It’s safe to say British Cycling’s big announcement of a new major sponsor this week didn’t quite go over as planned. The sporting body excitedly announced Shell UK as a new official partner with Brian Facer, CEO of British Cycling, adding that the move would “help our organization and sport take important steps towards net zero—things we know our members are incredibly passionate about.”
Facer was right on about half of that statement. It turns out British Cycling fans are passionate about net zero. But they, and the broader public, were not buying a partnership with a major oil producer as a legitimate path toward achieving that goal.
The move may not seem so controversial in Canada, where a huge number of oil and gas companies double as corporate sponsors for sporting bodies. But global organizations such as Greenpeace down to Protect Our Winters UK chapter and the Trash Free Trails initiative all quickly spoke up to condemn the corporate partnership.
“The idea of Shell helping British Cycling reach net zero is as absurd as beef farmers advising lettuce farmers on how to go vegan,” Greenpeace UK policy director Dr Doug Parr was quoted as saying in The Guardian.
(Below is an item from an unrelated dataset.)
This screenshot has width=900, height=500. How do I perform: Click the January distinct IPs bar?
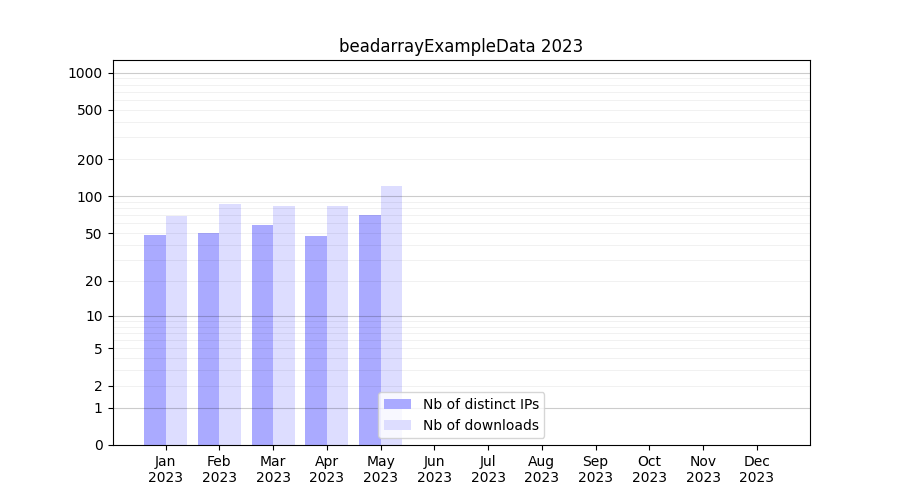(x=155, y=340)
He went on to note that various museums around the world have rejected funding from Shell and other oil companies on ethical grounds in an effort to help prevent green washing.
Rocky road for British Cycling
It’s the second very public faux pas for the sport organization in recent weeks. British Cycling was skewered online for its suggestion that people should not ride their bikes during the Queen’s funeral. B.C. backtracked on that statement, but it is unlikely it will, or even can, back out of the partnership with Shell UK.
The new partnership replaces the previous major sponsor HSBC. British Cycling lost HSBC’s support after the 2021 Olympics, halfway through an eight-year contract. A change in HSBC’s marketing strategy (and the pandemic) were cited as the reasons for ending the contract early but the decision also came in the midst of a long string of controversies at the national sporting body.